제공된 발췌문.
"""

German4All - 독일어 가독성 제어 패러프레이징을 위한 데이터셋 및 모델

초록

다양한 독자 그룹에 맞춤화할 수 있는 접근성 높은 텍스트를 생성하기 위해서는 다양한 복잡도 수준 간의 텍스트 패러프레이징 능력이 필수적입니다. 이에 따라 우리는 독일어에서 최초로 대규모로 정렬된 가독성 조절 단락 수준 패러프레이즈 데이터셋인 German4All을 소개합니다. 이 데이터셋은 5가지 가독성 수준을 포괄하며 25,000개 이상의 샘플로 구성되어 있습니다. 데이터셋은 GPT-4를 사용해 자동으로 합성되었으며, 인간과 대형 언어 모델(LLM) 기반 평가를 통해 엄격히 검증되었습니다. German4All을 활용하여 우리는 오픈소스 가독성 조절 패러프레이징 모델을 학습시켰으며, 이 모델은 독일어 텍스트 단순화 분야에서 최첨단 성능을 달성하여 더욱 세밀하고 독자 맞춤형 적응을 가능하게 합니다. 우리는 다중 수준 패러프레이징 연구를 촉진하기 위해 데이터셋과 모델 모두를 오픈소스로 공개합니다.

"""

수행할 작업. 위의 German4All 초록에서 "German4All - 독일어"에서 시작하여 "모두를 오픈소스로 공개합니다."에서 끝나는 부분을 한 글자도 바꾸지 말고 옮겨 적으세요.

기록된 정보.

"""

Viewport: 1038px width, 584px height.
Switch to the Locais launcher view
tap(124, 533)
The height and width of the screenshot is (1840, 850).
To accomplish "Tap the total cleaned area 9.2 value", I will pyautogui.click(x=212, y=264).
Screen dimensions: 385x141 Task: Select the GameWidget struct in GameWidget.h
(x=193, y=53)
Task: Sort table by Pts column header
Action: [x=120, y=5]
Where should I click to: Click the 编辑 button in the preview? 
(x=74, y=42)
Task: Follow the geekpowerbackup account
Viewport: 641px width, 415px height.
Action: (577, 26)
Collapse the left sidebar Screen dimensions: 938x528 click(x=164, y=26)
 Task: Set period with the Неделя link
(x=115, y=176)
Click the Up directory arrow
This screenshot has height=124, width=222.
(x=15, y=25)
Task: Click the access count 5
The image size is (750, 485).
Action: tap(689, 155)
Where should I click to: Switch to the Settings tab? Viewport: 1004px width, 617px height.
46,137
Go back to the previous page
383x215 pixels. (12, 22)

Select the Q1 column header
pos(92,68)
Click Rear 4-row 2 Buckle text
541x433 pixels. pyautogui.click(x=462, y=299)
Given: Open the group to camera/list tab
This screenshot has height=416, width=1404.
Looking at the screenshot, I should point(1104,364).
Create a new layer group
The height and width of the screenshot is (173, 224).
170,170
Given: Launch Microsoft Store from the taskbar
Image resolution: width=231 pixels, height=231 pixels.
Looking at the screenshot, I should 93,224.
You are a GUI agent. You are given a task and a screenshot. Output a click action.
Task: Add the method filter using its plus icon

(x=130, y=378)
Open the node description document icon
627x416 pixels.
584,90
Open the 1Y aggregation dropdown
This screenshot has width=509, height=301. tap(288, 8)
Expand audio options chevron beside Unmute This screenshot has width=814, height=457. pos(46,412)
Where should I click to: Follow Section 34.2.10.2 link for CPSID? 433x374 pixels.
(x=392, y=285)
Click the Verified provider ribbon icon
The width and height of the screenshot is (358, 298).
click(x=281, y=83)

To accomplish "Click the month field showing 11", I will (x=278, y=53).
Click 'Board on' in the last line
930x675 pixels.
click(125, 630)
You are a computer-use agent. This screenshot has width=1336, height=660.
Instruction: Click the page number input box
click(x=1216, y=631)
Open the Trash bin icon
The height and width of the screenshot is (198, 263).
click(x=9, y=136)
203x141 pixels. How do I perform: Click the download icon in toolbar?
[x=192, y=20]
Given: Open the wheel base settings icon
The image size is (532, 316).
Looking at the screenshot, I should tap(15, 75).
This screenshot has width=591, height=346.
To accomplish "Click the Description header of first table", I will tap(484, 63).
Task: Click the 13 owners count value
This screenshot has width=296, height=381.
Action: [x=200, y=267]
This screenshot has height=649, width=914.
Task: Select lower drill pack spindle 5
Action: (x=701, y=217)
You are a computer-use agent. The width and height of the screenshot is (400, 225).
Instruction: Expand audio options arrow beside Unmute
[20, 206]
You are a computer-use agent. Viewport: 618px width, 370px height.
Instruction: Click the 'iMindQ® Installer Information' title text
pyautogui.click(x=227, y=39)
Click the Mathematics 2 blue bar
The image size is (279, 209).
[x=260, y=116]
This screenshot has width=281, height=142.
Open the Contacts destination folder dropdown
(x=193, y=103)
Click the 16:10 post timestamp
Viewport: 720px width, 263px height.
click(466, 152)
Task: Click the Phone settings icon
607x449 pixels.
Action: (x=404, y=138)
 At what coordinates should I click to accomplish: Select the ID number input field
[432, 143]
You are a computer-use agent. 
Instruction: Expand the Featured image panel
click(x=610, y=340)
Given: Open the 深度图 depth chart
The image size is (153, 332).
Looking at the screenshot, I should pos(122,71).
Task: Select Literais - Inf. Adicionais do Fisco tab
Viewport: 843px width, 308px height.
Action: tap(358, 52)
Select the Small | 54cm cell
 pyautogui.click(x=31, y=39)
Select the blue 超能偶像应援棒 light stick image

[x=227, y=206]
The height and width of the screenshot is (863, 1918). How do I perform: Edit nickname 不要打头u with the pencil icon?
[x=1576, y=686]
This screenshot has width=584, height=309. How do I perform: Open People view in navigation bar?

"""

문제 해결.
German4All - 독일어 가독성 제어 패러프레이징을 위한 데이터셋 및 모델

초록

다양한 독자 그룹에 맞춤화할 수 있는 접근성 높은 텍스트를 생성하기 위해서는 다양한 복잡도 수준 간의 텍스트 패러프레이징 능력이 필수적입니다. 이에 따라 우리는 독일어에서 최초로 대규모로 정렬된 가독성 조절 단락 수준 패러프레이즈 데이터셋인 German4All을 소개합니다. 이 데이터셋은 5가지 가독성 수준을 포괄하며 25,000개 이상의 샘플로 구성되어 있습니다. 데이터셋은 GPT-4를 사용해 자동으로 합성되었으며, 인간과 대형 언어 모델(LLM) 기반 평가를 통해 엄격히 검증되었습니다. German4All을 활용하여 우리는 오픈소스 가독성 조절 패러프레이징 모델을 학습시켰으며, 이 모델은 독일어 텍스트 단순화 분야에서 최첨단 성능을 달성하여 더욱 세밀하고 독자 맞춤형 적응을 가능하게 합니다. 우리는 다중 수준 패러프레이징 연구를 촉진하기 위해 데이터셋과 모델 모두를 오픈소스로 공개합니다.